Talya Klein: “Collaboration in Isolation is Important and Necessary”

Part of our “Art and Artists are Essential” collection and invitation.

Talya Klein taught THEATRST 275s/AMI 310s: Acting for the Camera this past semester and despite the obstacles, her students produced a stunning original feature film:

“EMERGENCY CONTACTS” was written, directed and acted in our last month of the semester. Each of my 12 students wrote and filmed a scene for themselves and another classmate, using phones, tablets, and computers to record, and then all the pieces were put together, creating a looping, interlocking narrative. This happened across three time zones, six states, and twelve completely separate and diverse home lives.

We created this during the coronavirus crisis, and in a way, it’s about the crisis. It was a big experiment to see if collaboration and filmmaking were possible in times of extreme isolation like this. It is set in the year 2030, during a new, fictional pandemic, but it shares many specific details and exposes many personal concerns and narratives that are happening during this time.

Collaboration in isolation is not only possible, it’s important and necessary to come up with innovative solutions.
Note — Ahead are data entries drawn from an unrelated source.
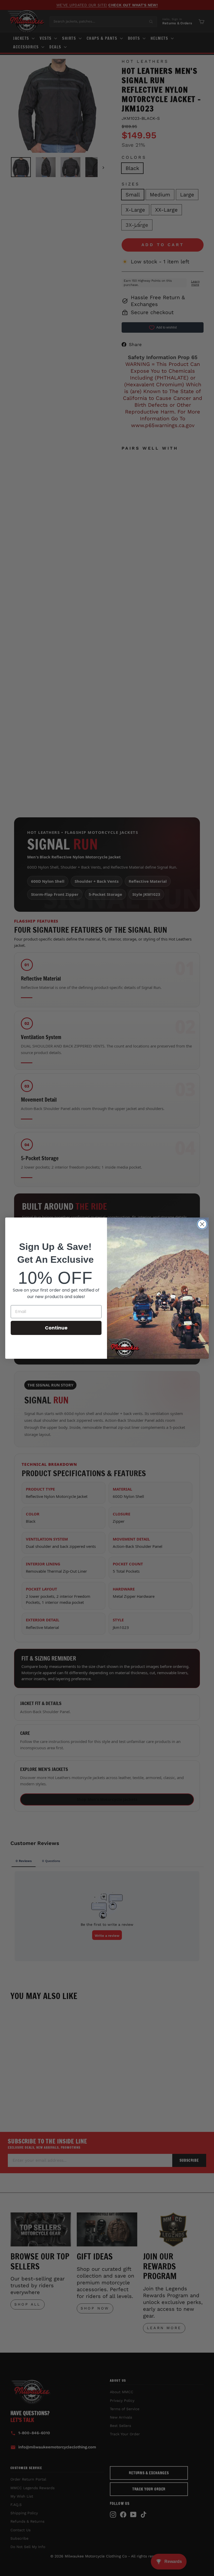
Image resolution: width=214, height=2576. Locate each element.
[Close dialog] (202, 1224)
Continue (56, 1327)
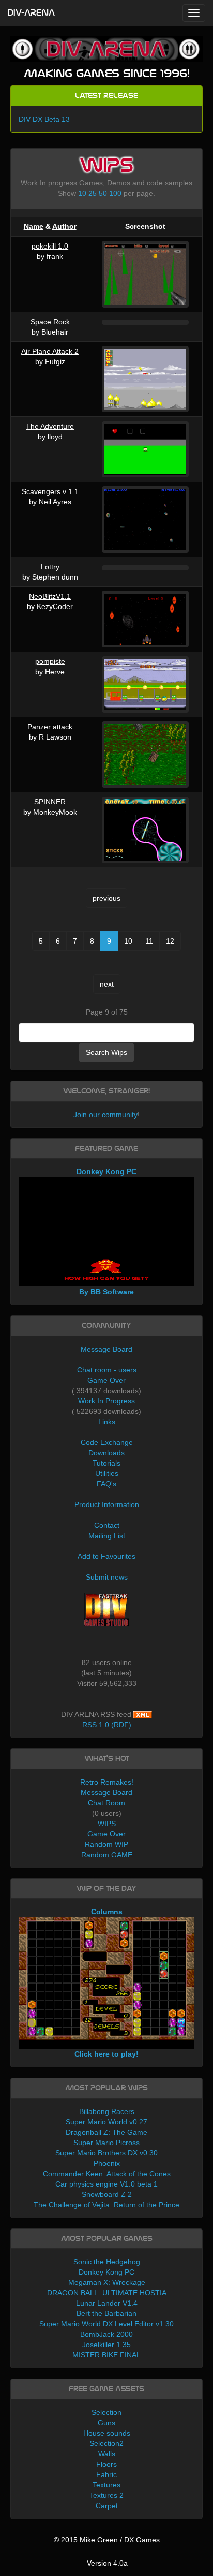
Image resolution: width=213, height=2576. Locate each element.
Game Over (106, 1380)
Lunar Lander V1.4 (107, 2303)
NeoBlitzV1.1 (50, 596)
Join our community (105, 1114)
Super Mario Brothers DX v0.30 (106, 2153)
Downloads (106, 1453)
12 (170, 941)
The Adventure (50, 426)
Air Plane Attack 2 (50, 351)
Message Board (106, 1349)
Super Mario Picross (106, 2142)
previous (106, 898)
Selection (106, 2412)
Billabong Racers (106, 2111)
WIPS (107, 1823)
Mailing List (106, 1535)
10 (82, 193)
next (107, 984)
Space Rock (50, 321)
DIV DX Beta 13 (44, 119)
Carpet (107, 2505)
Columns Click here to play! (106, 1982)
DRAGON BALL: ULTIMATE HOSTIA (106, 2293)
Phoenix (107, 2163)
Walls (106, 2454)
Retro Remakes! (106, 1782)
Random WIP (106, 1844)
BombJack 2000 (106, 2334)
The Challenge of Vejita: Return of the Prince (106, 2205)
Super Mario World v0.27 (106, 2122)
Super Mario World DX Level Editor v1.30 (106, 2324)
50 (103, 193)
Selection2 (106, 2443)
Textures (106, 2485)
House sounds (106, 2433)
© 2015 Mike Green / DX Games (107, 2540)
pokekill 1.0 (50, 246)
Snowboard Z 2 (107, 2194)
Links (106, 1421)
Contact (106, 1525)
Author (64, 226)
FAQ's (106, 1484)
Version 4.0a (107, 2563)
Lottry (50, 566)
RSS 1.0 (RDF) (106, 1724)
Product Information (106, 1504)
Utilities (106, 1473)
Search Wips (106, 1052)
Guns (106, 2423)
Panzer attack (49, 726)
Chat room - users (106, 1370)
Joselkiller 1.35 (106, 2344)
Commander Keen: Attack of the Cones (107, 2173)
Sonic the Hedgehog (106, 2261)
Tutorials (106, 1463)
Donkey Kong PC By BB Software (106, 1231)
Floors (106, 2464)
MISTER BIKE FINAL (106, 2355)
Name (33, 226)
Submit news (107, 1577)
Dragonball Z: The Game (106, 2132)
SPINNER (50, 802)
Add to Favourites (106, 1556)
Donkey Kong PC (106, 2272)
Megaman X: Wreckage (106, 2282)
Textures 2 (106, 2495)
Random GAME (106, 1854)
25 (92, 193)
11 (149, 941)
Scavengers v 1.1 (50, 491)
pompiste (50, 661)
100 (115, 193)
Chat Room (106, 1803)
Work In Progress (106, 1401)
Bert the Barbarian (106, 2313)
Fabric (106, 2474)
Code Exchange (107, 1442)
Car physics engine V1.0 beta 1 (106, 2184)
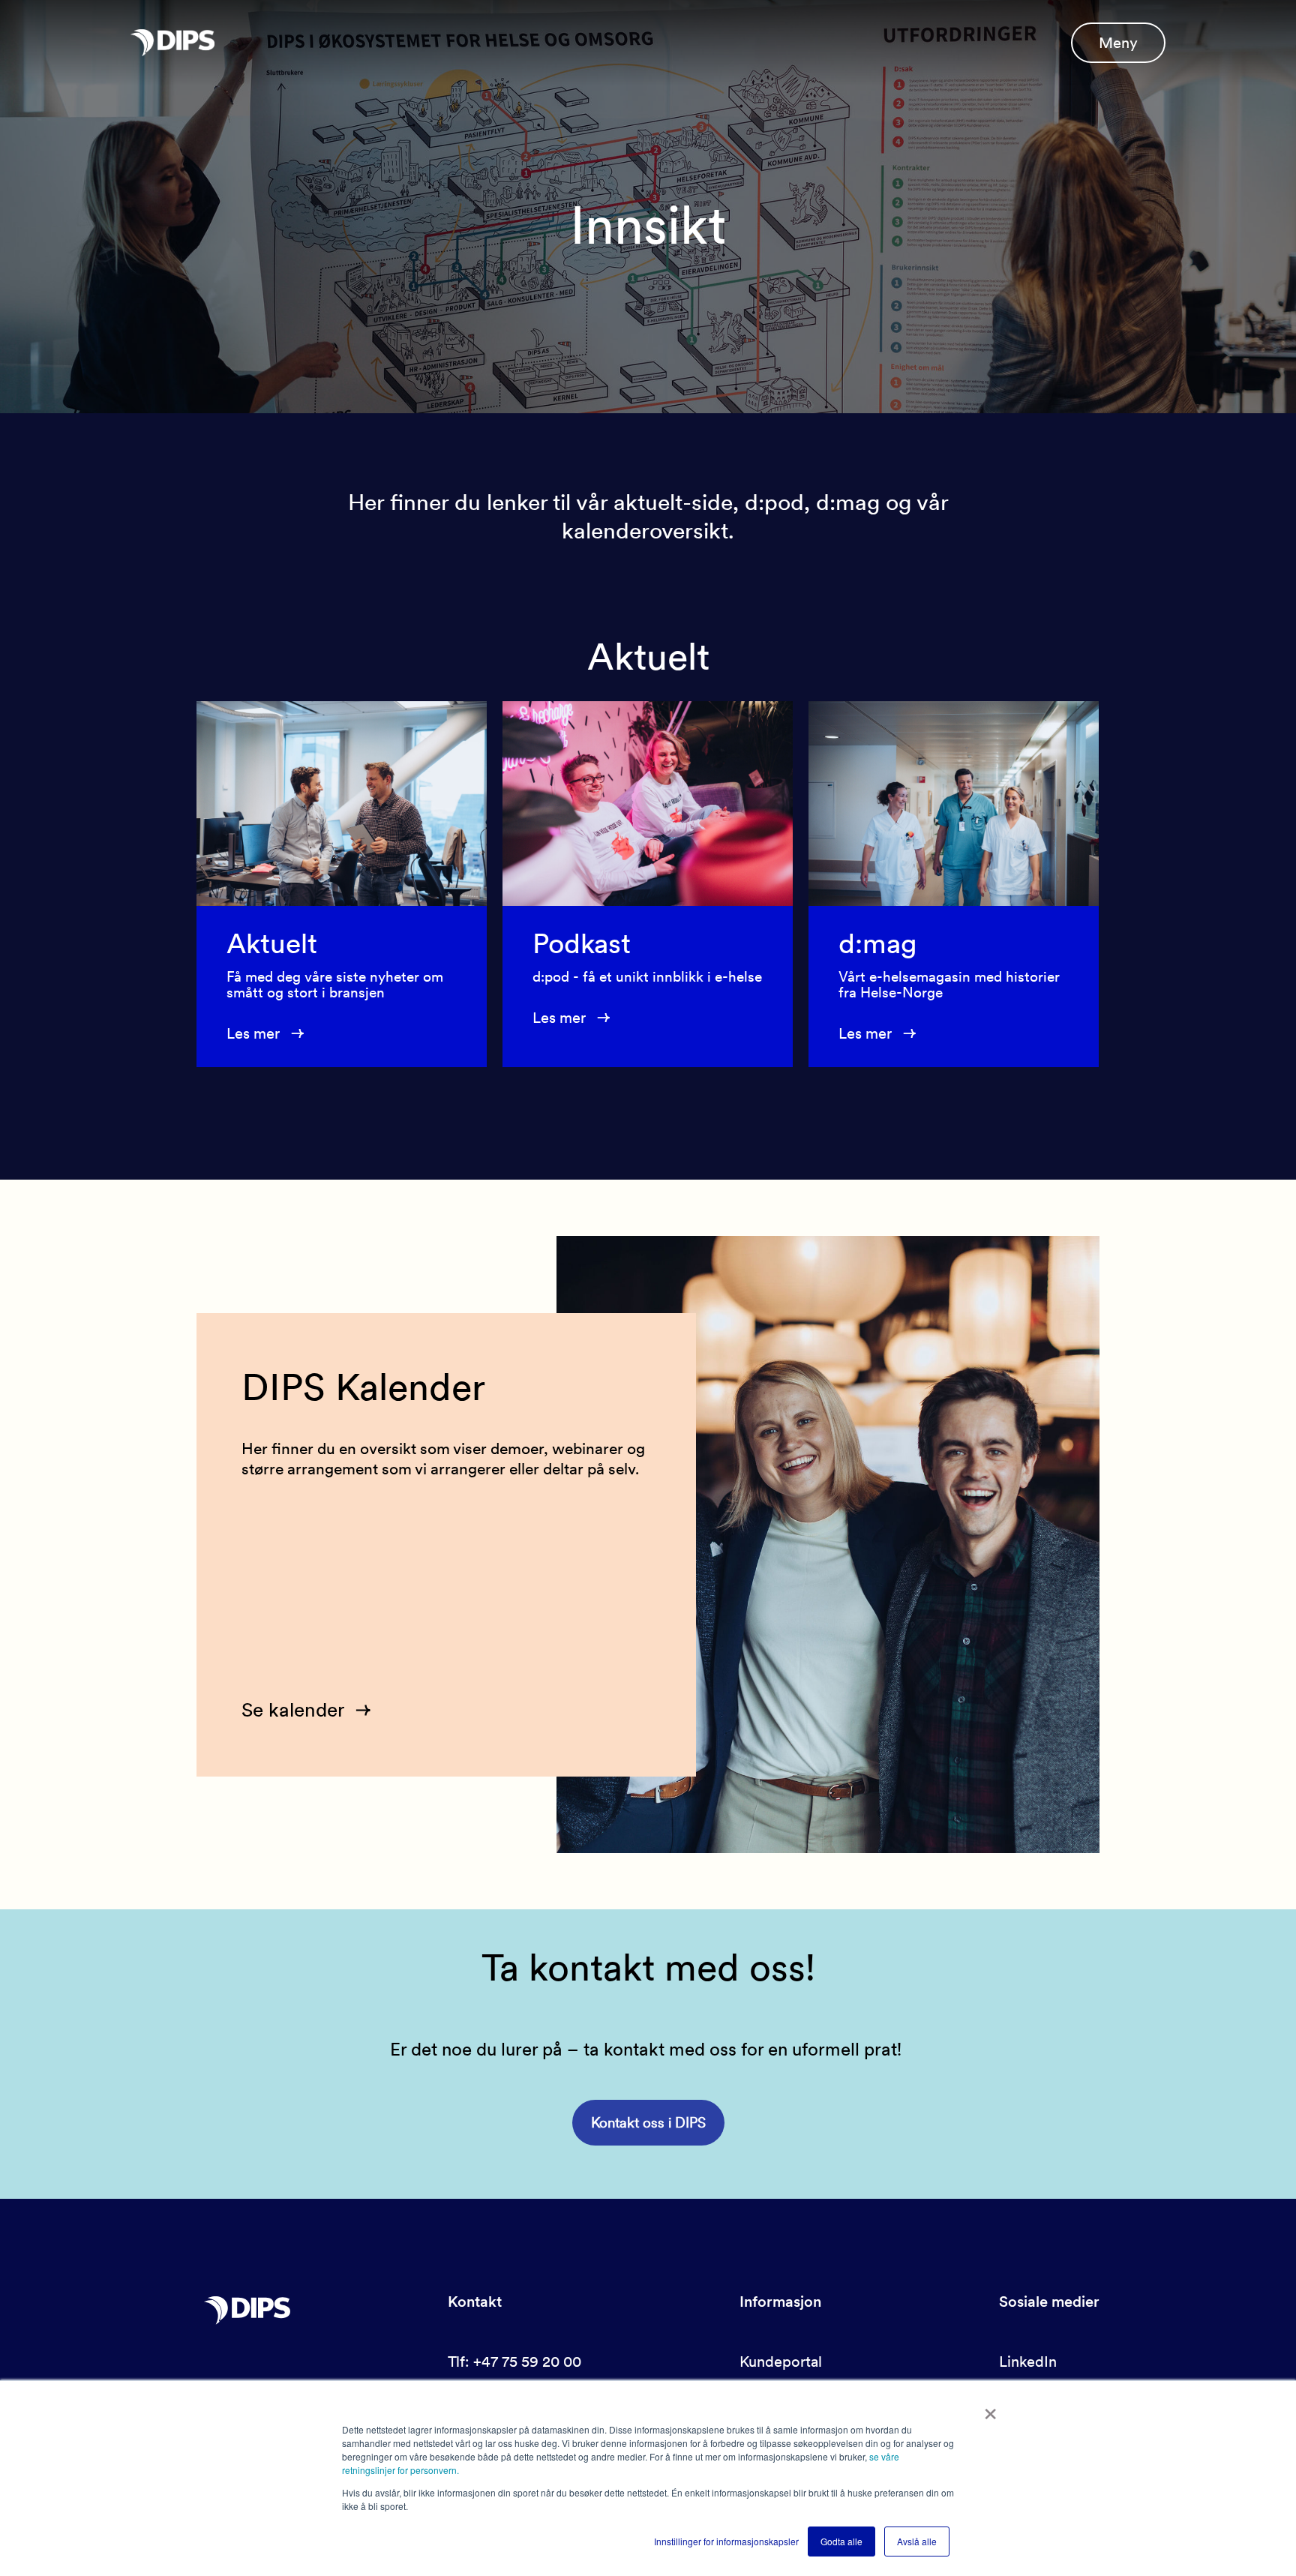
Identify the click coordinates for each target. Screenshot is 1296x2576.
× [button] (990, 2409)
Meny (1118, 43)
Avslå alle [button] (917, 2541)
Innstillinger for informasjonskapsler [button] (726, 2541)
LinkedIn (1028, 2362)
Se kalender (293, 1709)
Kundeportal (781, 2362)
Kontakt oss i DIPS (648, 2122)
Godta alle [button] (841, 2541)
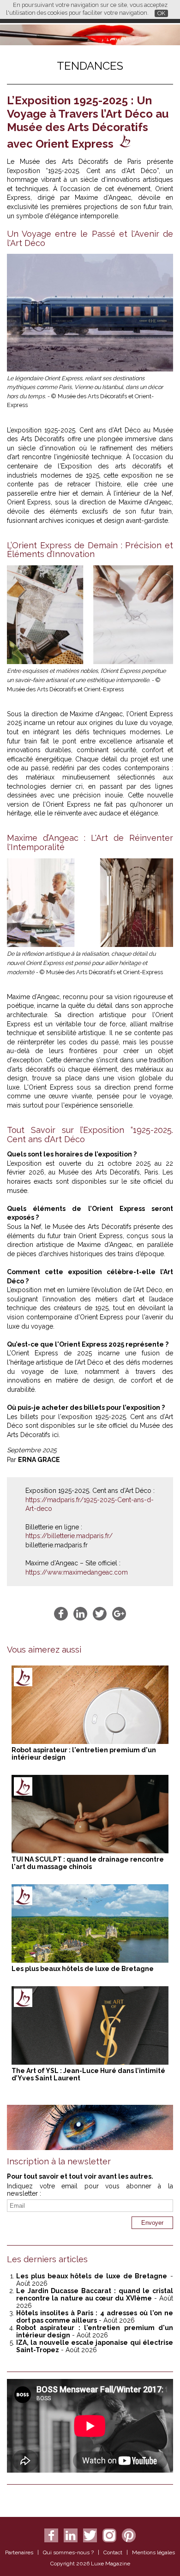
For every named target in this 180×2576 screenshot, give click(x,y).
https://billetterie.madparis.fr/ (69, 1536)
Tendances (90, 65)
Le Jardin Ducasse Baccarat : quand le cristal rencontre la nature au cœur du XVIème (94, 2294)
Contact (112, 2552)
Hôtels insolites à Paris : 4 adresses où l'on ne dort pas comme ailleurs (94, 2316)
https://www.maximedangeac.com (76, 1572)
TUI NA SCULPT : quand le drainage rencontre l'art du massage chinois (88, 1863)
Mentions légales (153, 2552)
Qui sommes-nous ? (68, 2552)
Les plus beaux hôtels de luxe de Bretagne (83, 1968)
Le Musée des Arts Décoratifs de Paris (77, 161)
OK (161, 13)
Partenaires (19, 2552)
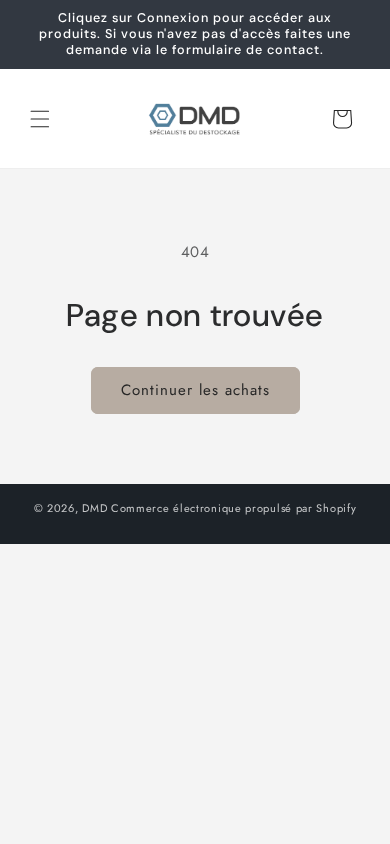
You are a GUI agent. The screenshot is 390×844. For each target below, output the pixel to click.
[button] (40, 119)
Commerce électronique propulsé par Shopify (233, 508)
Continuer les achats (195, 390)
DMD (94, 508)
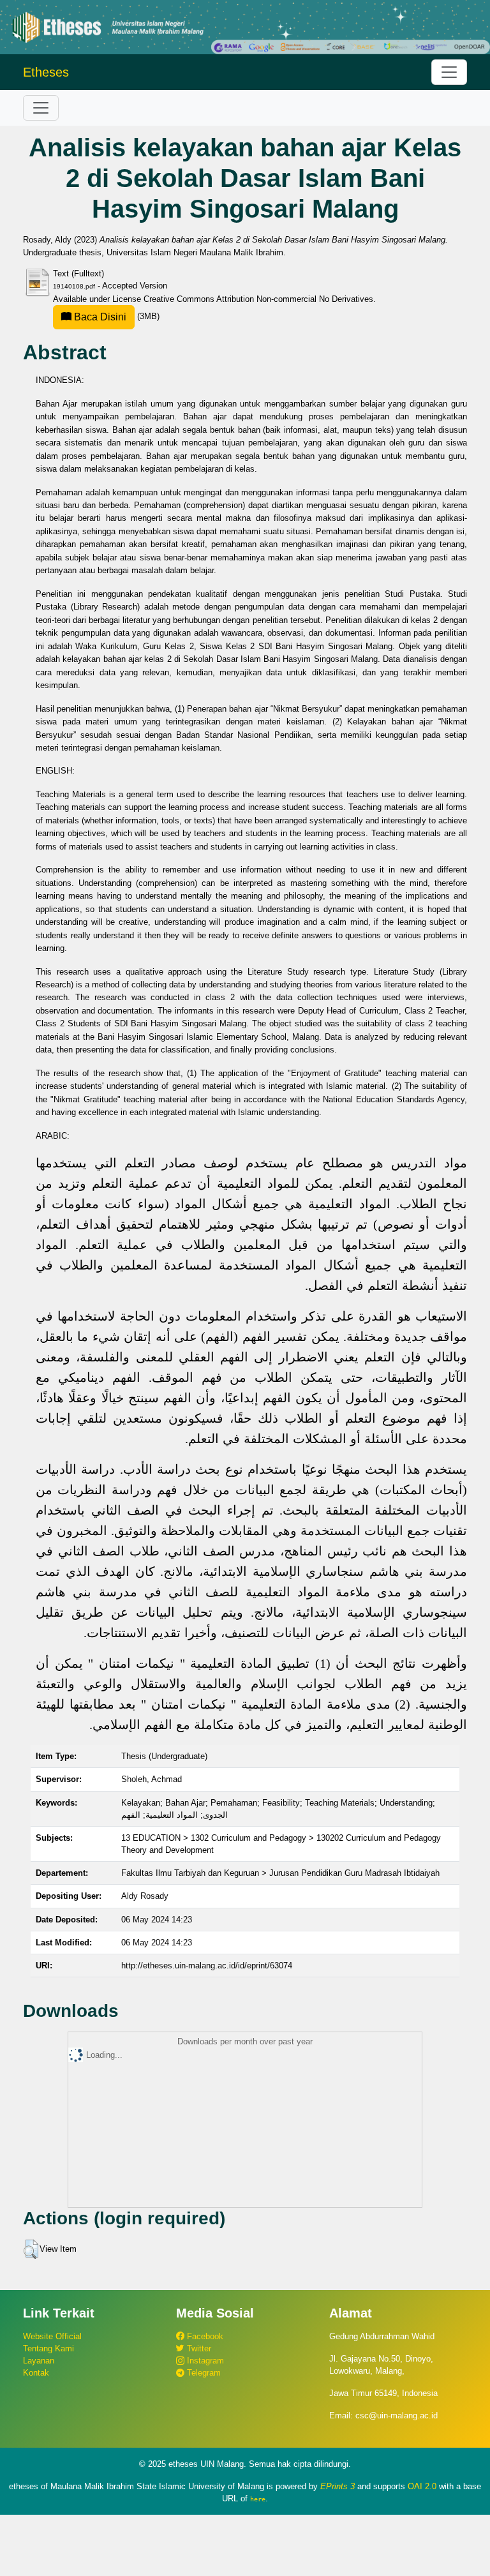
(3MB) (115, 316)
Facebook (203, 2336)
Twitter (197, 2348)
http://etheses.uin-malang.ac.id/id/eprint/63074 (206, 1965)
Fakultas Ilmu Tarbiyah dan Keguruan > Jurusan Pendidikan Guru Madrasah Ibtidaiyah (280, 1873)
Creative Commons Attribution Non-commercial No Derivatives (258, 299)
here (257, 2499)
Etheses (46, 72)
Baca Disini (98, 316)
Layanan (38, 2360)
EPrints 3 (337, 2486)
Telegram (202, 2373)
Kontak (36, 2373)
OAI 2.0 (422, 2486)
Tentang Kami (48, 2348)
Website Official (52, 2336)
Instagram (204, 2360)
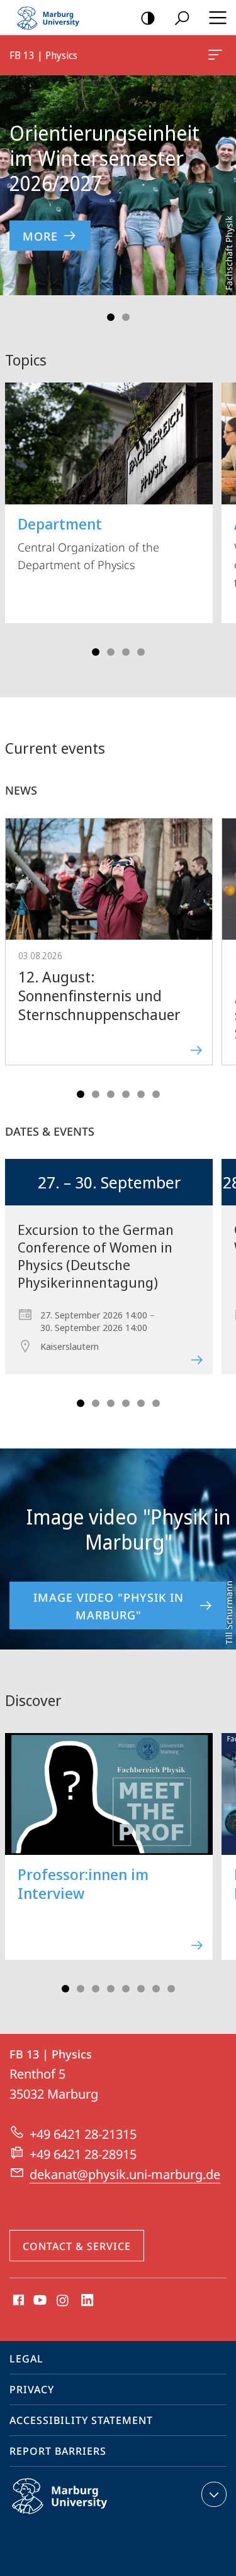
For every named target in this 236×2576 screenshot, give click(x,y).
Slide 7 (156, 1988)
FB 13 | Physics (217, 55)
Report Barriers (57, 2451)
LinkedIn (88, 2301)
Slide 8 (171, 1988)
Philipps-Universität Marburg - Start (53, 17)
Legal (26, 2359)
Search (182, 17)
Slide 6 (156, 1094)
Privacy (31, 2389)
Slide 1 (111, 317)
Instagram (63, 2301)
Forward (218, 953)
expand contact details (214, 2494)
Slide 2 (126, 317)
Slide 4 (141, 652)
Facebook (17, 2301)
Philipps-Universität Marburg (84, 2516)
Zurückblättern (18, 185)
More (40, 236)
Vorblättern (218, 185)
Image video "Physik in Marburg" (108, 1606)
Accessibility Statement (81, 2420)
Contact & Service (77, 2246)
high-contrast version (148, 17)
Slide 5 (141, 1094)
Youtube (39, 2301)
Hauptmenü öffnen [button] (217, 17)
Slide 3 (126, 652)
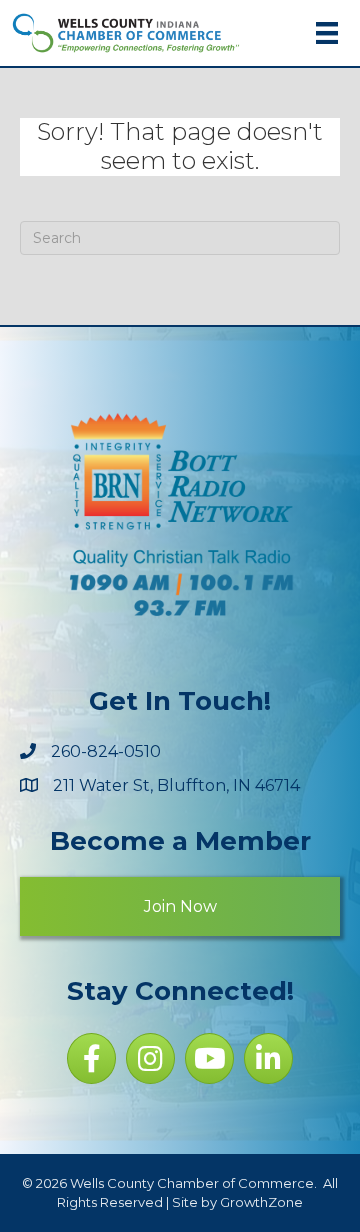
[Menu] (327, 33)
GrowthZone (261, 1202)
Making something together can often be more fun and freeing than working on your own masterpiece alone.

We’re proud of our work, it’s relevant, the first project of its kind I’ve seen at Duke or anywhere else, and it’s quite a feat that we could pull it off during unprecedented times.” Talya Klein

Talya Klein is a professor in Theater Studies Department and Duke (Trinity) Alum ’02.

This film was produced by Talya Klein, edited by Jim Haverkamp in the Art of Moving Image Program & Eric Barstow, Media Director at FHI. It was written, directed and acted by the 12 students in my class “Acting for the Camera” (THEATRST 275s/AMI 310s). Their names are Paige Hetley ’20, Jess Beering ’20, Leila Milanfar ’20, Bianca Umeakuana ’20, Valerie Muensterman ’20, Holly Holder ’20, Tenley Seidel ’22, Tess Johnson ’21, Alexandra Hanzlick ’22, Sibora Seranaj ’20, Sophia Roth ’22, and Samantha Streit ’22.